• Alıntılanan metin:

Cumhuriyet’le laisist bir kimlik kazanan Türk sağı, İkinci Dünya Savaşı’yla beraber dört başı mamur bir sistem gereksinimi duyar. Bu gereksinimi kitabın da odağındaki dört isim aynı motivasyonla ama farklı metotlarla gidermeye çalışır.

Türk sağı da Türk devleti ile koordine bir şekilde laik bir yapıdan İslami-muhafazakâr bir yapıya evrilmiştir. Yaşlı’nın konu edinilen kitabı da bu evrimin, devlet ideolojisinin evrimiyle birlikte; komünizme karşı nasıl cephe aldığını anlatır.

2009’da yayınlanan Kinimiz Dinimizdir kitabının devamı niteliğinde olan bu kitap, Türk sağının farklı metotlar ve benzer motivasyonlarla nasıl bir kimlik kazandığını anlatıyor. Kitapta incelenen yazarlar her ne kadar farklı yollarla Türk sağını besleseler de bu yolların kesiştiği ilk kavşak anti-komünizmdir.
Irkçılık-Turancılık Davası’nın sanıklarından, Türkçü Faşizmin kalemşoru Nihal Atsız, dönemin Başbakanı Şükrü Saraçoğlu’na iki adet açık mektup yazar. Orhun dergisinde yayınlanan bu mektuplarda, devlet içinde kadrolaşan komünistlerden ve bu kadrolaşmanın en yoğun olduğu yerin Maarif Vekaleti olduğundan söz eder. Başbakandan beklentisi ise açıktır: Toplumun geleceğini yetiştiren Maarif’teki bu kadrolaşmanın önüne geçilmesi.

Atsız için anti-komünizmin karşılığı, temelde, Rus karşıtlığıdır. Çünkü Ruslar Türklerin Turan topraklarını işgal altında tutmaktadır ve “Türkçülüğün ortaya çıktığı dönemde (Ruslar) Osmanlı’nın baş düşmanı konumunda”dır (Yaşlı, s. 61).

• Gösterilen veriler:
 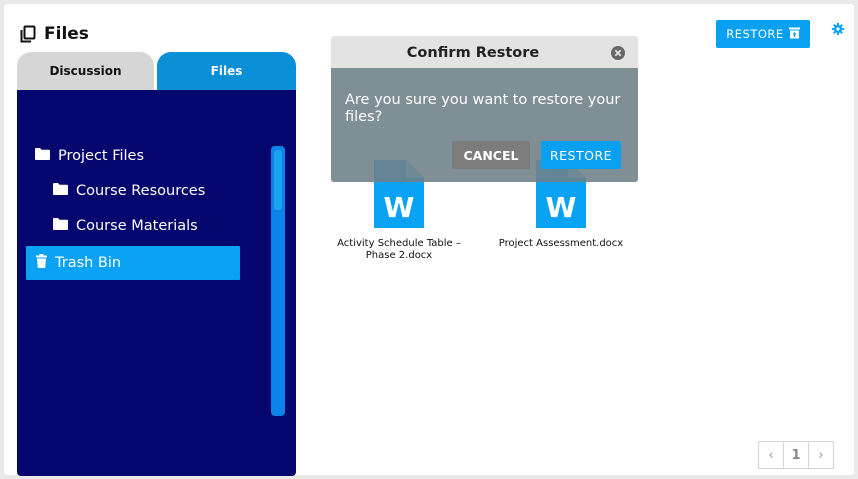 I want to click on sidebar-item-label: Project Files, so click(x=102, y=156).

--

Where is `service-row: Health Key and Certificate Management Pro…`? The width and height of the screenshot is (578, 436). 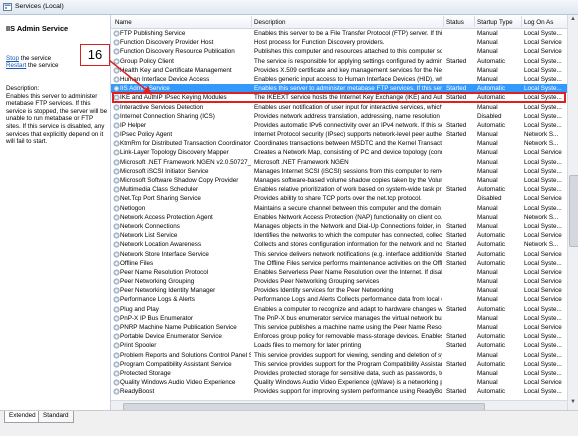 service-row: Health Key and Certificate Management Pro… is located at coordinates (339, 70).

--

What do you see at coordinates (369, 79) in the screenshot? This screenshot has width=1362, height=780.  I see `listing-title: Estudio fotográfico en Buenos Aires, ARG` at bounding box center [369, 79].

• Yönergeler:
1) Türk sağı üzerine metinde adıyla anılan bütün kişileri sıralayın.
2) Türk sağı üzerine metinden "Atsız için anti-komünizmin" ile "(Yaşlı, s. 61)." arasındaki bölümü, bu iki ifade de dahil olmak üzere aynen yazın.
3) Lütfen Türk sağı üzerine metni son cümlesinden sonra gelecek şekilde sürdürün.
Liste, metinden ayrı, bağımsız bir malzemedir.

• Alıştırma sonuçları:
1) Yaşlı, Nihal Atsız, Şükrü Saraçoğlu

2)
Atsız için anti-komünizmin karşılığı, temelde, Rus karşıtlığıdır. Çünkü Ruslar Türklerin Turan topraklarını işgal altında tutmaktadır ve “Türkçülüğün ortaya çıktığı dönemde (Ruslar) Osmanlı’nın baş düşmanı konumunda”dır (Yaşlı, s. 61).

3)
Yaşlı’nın Atsız’dan aktardığı gibi söyleyecek olursak, “Moskof bizim soy düşmanımız olduğuna göre, Moskof emperyalizmi olan komünizm de en tehlikeli düşmanımızdır” (s. 62).

Atsız’ın aksine komünizmi İslam’ın en büyük düşmanı olarak da gören Nurettin Topçu, incelenen yazarlar arasında meseleye en bilimsel yaklaşandır. Topçu, meseleye anti-kapitalist çareler arar: “… modernleşme ve kapitalizm, komünizmi doğurmuştur; bu ikisi var olduğu müddetçe komünizmin ortadan kalkmayacağı aşikâr olduğuna göre, komünizmi yok etmenin tek yolu, modernitenin ve kapitalizmin ilgası ve bunun yerine yeni bir sistemin kurulması olacaktır” (Yaşlı, s. 84). Topçu’nun bu motivasyonla kurguladığı proje ise; Sosyalizmin maddeci esasından uzak olan ve Osmanlı’daki lonca sistemi benzeri “Ruhçu Sosyalizm”dir.

“Ruhçu sosyalizm anlayışına dayalı, ahlak temelleri üzerinde yükselen ve otoriter bir devletin hâkim olduğu bir düzen kapitalizmin adaletsizliklerini ortadan kaldıracak, bu ise komünizmin varoluş nedenini dolayısıyla varlığını sona erdirecektir.” (Yaşlı, s. 86).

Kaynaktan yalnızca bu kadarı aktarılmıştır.